I suspect fading, do one tile and cover half - leave in the sun and see the difference.


----------



## skdave (Apr 11, 2008)

Dye sub printing will fade in the sun light. To protect it you can apply a film laminate over it and it will last a long time. Use "cast" type laminate, the kind you would use if you wrapped a car with printing.


----------



## mgparrish (Jul 9, 2005)

AzEtchWorks said:


> Hello All
> I sublimated ceramic tiles quite frequently but have never done them for customers wanting to use them outside. Has anyone had experience with this? Do they hold up well in the elements? Do they fade over time as most things do?
> 
> I have a sports team that wants to put plaques or something of that nature up on a wall behind the dugout to note the local people and businesses that donated and helped build the field. We are looking at etching Marble tiles which I can do but then I thought sublimated tiles would be cool as you have a few more design options.. but have no experience on the durability to know if I should even suggest it..
> ...


Bottom line is don't use any sublimated tile outside. Some sell coating and films and such, but they just at best delay the inevitable fade from the sun.

There does exist a good process for this, it uses a special ceramic toner to be used on a modified laser or laser copier. The systems are very expensive.

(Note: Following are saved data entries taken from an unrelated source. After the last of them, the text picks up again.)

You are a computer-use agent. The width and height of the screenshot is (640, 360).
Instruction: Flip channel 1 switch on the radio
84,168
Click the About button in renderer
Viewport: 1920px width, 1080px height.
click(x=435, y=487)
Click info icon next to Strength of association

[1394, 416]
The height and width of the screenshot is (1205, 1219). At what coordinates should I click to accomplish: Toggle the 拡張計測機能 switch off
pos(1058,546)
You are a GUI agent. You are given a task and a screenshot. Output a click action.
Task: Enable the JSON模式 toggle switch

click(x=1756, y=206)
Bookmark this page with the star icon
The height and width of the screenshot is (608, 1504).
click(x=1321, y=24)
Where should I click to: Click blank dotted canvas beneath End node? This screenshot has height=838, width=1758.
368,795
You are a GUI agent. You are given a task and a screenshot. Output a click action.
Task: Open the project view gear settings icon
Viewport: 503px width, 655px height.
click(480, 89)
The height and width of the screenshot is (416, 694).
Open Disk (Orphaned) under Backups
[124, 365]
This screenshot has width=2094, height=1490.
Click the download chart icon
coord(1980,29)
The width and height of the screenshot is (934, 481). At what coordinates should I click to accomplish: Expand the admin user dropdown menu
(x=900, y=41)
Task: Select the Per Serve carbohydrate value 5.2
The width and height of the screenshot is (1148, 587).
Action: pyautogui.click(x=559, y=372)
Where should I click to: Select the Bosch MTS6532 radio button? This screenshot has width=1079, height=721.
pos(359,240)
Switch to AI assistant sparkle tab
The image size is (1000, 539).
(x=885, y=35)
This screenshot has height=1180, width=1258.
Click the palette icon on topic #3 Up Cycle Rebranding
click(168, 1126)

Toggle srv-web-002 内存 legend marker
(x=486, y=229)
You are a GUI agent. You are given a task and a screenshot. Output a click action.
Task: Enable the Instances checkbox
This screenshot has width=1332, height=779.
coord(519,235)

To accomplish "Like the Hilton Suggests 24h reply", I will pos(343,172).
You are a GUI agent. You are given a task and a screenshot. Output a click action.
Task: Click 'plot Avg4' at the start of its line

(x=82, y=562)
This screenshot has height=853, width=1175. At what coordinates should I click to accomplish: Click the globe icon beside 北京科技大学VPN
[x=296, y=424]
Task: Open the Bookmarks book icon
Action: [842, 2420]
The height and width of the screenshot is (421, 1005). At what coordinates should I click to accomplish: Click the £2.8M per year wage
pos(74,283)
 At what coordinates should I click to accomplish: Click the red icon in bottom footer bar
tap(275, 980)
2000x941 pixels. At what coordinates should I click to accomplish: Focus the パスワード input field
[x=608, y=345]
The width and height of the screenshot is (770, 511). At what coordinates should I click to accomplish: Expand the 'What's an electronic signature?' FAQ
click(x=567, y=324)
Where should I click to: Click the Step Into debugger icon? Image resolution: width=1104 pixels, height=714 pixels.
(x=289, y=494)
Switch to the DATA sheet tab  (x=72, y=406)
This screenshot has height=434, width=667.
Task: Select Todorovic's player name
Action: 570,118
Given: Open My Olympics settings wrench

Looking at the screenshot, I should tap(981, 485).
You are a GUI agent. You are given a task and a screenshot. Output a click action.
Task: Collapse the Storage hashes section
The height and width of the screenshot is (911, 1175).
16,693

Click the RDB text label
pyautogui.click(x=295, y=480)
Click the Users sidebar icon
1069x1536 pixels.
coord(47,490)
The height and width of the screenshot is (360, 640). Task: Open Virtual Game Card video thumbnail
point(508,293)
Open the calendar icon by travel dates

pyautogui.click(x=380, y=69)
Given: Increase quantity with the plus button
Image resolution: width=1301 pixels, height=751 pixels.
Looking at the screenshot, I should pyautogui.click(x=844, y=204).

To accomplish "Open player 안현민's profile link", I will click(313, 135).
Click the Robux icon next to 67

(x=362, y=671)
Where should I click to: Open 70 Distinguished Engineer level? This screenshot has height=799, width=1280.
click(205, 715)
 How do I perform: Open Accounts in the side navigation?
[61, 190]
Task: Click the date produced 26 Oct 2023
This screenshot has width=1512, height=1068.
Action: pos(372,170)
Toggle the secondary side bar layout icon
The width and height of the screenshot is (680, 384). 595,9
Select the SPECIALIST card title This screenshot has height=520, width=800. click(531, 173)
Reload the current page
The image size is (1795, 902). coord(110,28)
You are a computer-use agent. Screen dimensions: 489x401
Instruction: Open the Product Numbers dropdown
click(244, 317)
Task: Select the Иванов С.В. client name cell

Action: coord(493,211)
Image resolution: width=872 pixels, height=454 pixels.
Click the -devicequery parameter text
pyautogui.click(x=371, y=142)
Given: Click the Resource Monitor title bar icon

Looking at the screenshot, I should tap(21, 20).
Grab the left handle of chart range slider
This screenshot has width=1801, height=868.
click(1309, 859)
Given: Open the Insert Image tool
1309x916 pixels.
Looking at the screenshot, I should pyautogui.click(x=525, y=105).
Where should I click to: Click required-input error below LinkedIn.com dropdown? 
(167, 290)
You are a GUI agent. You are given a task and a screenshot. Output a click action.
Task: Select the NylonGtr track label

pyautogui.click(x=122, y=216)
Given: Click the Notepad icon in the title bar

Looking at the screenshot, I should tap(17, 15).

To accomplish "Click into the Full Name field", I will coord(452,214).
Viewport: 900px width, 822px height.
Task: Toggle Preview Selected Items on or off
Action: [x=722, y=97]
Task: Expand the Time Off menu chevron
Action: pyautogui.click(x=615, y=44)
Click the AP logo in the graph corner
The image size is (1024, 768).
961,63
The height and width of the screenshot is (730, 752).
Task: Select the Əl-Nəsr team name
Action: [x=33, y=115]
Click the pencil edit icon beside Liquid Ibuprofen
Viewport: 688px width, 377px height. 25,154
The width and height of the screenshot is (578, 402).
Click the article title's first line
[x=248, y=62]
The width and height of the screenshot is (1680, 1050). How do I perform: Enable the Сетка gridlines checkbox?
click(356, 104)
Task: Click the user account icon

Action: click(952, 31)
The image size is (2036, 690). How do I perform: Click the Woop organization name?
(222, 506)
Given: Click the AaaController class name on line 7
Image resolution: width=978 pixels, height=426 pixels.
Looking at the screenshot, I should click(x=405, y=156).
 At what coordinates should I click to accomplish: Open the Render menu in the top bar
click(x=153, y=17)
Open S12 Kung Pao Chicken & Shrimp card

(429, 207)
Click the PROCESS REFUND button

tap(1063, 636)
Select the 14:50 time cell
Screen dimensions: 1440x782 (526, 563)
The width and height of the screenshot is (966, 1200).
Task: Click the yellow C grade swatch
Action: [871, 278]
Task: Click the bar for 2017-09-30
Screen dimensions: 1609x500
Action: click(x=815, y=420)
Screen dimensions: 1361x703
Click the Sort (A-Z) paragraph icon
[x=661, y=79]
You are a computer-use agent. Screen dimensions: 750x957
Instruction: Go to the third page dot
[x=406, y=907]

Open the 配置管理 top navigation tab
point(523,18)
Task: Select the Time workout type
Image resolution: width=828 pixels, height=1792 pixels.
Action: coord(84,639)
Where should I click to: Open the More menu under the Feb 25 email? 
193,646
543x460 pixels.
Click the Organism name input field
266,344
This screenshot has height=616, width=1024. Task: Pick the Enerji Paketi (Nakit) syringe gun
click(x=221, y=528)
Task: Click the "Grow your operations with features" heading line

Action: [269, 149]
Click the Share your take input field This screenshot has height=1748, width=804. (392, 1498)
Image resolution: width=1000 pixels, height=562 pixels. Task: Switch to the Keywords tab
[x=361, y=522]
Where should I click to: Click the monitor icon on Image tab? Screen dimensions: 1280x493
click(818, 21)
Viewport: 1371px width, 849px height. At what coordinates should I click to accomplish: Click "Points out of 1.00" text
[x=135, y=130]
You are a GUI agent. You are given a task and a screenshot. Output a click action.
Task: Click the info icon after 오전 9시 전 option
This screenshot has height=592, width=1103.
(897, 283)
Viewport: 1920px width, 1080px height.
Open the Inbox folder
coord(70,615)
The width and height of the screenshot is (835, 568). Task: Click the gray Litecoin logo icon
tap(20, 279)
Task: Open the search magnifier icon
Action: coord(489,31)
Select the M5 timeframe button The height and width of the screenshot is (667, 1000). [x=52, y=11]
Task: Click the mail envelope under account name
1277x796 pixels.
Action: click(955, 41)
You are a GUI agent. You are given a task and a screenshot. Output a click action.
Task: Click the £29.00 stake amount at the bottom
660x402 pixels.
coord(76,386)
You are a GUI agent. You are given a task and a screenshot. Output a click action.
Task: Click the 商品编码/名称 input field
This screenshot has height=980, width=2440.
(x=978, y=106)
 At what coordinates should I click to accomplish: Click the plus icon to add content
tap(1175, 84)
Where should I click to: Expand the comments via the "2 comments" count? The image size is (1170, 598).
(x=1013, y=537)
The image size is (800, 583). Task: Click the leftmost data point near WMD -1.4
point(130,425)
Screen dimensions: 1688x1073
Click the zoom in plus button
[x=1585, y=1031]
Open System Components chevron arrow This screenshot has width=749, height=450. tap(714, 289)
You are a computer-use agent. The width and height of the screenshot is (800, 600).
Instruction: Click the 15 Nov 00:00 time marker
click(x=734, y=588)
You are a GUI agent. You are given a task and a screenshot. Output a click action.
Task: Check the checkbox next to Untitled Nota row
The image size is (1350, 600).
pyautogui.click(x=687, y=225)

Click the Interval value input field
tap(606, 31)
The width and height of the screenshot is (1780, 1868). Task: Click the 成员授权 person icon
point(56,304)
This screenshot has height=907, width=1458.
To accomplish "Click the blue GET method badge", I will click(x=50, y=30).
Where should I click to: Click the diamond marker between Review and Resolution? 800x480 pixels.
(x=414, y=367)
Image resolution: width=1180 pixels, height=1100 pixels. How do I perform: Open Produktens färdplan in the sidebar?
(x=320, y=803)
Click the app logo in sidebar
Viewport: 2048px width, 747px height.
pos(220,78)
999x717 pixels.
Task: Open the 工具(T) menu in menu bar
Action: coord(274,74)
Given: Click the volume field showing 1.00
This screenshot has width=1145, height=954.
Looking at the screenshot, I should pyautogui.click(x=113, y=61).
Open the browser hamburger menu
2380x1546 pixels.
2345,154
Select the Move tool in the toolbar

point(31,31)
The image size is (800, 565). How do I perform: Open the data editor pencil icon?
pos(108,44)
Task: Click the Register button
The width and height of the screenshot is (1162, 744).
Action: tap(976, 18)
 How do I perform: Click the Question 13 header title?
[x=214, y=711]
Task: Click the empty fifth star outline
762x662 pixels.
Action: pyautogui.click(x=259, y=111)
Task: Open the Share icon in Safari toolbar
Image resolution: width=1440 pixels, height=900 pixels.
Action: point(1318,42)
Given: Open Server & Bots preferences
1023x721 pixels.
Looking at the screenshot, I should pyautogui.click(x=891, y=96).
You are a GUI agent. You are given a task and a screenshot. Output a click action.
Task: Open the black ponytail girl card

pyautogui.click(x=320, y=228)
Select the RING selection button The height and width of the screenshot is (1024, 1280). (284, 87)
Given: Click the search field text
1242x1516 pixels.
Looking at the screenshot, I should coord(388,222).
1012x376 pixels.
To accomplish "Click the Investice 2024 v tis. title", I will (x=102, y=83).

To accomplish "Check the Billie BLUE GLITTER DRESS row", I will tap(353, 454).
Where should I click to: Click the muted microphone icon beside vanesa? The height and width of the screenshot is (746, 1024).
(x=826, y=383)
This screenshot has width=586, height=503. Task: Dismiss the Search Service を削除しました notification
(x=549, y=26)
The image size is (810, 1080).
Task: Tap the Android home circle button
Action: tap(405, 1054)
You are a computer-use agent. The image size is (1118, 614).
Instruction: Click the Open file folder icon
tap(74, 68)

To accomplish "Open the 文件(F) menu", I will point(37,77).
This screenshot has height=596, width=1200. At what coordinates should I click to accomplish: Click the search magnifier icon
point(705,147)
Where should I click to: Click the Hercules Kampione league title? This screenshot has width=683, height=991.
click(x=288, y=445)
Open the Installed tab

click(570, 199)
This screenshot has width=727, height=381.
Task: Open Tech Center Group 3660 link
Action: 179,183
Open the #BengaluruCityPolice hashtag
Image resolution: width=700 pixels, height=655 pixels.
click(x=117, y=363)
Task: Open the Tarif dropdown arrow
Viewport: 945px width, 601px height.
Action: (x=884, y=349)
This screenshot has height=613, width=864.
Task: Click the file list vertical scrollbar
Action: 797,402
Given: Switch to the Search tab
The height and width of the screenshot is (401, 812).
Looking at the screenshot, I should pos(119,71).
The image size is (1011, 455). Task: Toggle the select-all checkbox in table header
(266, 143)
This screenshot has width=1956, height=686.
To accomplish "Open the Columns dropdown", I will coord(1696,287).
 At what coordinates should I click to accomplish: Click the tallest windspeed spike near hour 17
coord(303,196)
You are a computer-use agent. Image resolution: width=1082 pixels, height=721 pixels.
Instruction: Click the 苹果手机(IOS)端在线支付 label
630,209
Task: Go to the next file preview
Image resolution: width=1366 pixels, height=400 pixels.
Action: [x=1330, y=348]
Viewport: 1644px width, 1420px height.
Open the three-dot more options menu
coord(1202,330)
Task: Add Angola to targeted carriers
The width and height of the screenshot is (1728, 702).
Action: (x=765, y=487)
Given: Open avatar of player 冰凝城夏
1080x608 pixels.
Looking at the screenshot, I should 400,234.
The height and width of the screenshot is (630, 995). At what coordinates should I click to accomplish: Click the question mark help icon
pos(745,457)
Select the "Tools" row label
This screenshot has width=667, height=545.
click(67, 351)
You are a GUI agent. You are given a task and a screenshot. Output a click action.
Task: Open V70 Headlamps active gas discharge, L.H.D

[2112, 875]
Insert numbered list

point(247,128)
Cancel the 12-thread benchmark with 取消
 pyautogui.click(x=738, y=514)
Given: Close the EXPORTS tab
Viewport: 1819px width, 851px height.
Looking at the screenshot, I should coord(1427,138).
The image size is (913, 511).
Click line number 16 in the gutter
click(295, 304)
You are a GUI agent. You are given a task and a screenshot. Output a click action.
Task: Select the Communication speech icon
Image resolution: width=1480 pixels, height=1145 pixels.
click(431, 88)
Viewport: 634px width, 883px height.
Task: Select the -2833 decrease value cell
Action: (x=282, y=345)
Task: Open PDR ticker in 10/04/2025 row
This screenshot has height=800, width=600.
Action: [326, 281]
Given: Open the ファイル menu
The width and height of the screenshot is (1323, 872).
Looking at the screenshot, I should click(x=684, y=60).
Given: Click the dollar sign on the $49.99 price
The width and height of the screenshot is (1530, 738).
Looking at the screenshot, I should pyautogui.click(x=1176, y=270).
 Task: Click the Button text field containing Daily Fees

These tiles can be used for outdoor murals or for full photo color "memorial" tiles that go on gravesites. The "ceramic" toner gets it's color from minerals ... for example certain minerals like rocks can keep color for millions of years and no sun fade effect. The tiles used can be uncoated commercial grade building material type tiles and very durable for outdoor usage.

For indoor use they can work better for shower or tub areas or as a kitchen backsplash, more durable than coated sublimation tiles.

I don't have a system but a very comprehensive forum thread can be found here at this link below.

I visited a company that sells the systems and also posted some pictures of samples they made for me.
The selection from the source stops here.